Tabella: le tabelle a cui viene applicata questa policy. Il carattere jolly "*" rappresenta tutte le tabelle.

Column (Colonna): le colonne a cui viene applicata questa policy. Il carattere jolly "*" rappresenta tutte le colonne.

Description (Descrizione): la descrizione di questa policy.

Esistono altri tipi di policy, ad esempio Trino User (Utente Trino) (per l'accesso alla rappresentazione di utenti), Trino System/Session Property (Proprietà sistema/sessione Trino) (per modificare le proprietà del sistema o della sessione del motore), Functions/Procedures (Funzioni/procedure) (per consentire chiamate a funzioni o procedure) e URL (per consentire l'accesso in lettura/scrittura al motore nei percorsi dati).

Il server Admin Ranger crea i dettagli della policy.

Per concedere autorizzazioni a utenti e gruppi specifici, inserirli. È inoltre possibile specificare delle esclusioni per consentire e negare le condizioni.

I dettagli della policy del server Admin Ranger consentono di negare le condizioni.

Dopo aver specificato le condizioni di autorizzazione e negazione, scegli Save (Salva).

Considerazioni

Quando si creano policy Trino all'interno di Apache Ranger, occorre tenere a mente alcune considerazioni sull'utilizzo.

Server dei metadati Hive

Il server dei metadati Hive è accessibile solo dai motori attendibili, in particolare il motore Trino, come misura di protezione da accessi non autorizzati. Il server dei metadati Hive è accessibile anche da tutti i nodi del cluster.
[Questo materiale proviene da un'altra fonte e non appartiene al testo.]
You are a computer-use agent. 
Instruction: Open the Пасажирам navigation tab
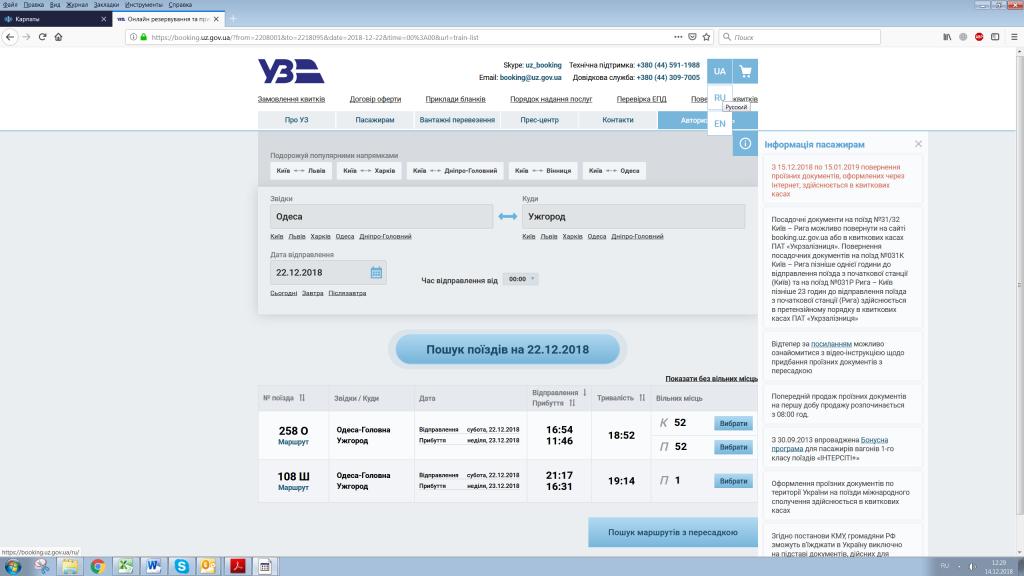click(375, 120)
La porta 9083 richiesta consente a tutti i nodi di accedere al nodo principale.

Autenticazione

Per impostazione predefinita, Trino è configurato per l'autenticazione utilizzando Kerberos, come specificato nella configurazione di sicurezza di Amazon EMR.

Crittografia in transito obbligatoria

Il plugin Trino richiede che la crittografia in transito sia abilitata nella configurazione di sicurezza di Amazon EMR. Per abilitare la crittografia, consulta Crittografia in transito.

Limitazioni

Di seguito sono riportate le attuali limitazioni per il plugin Trino:

  • Il server Admin Ranger non supporta il completamento automatico.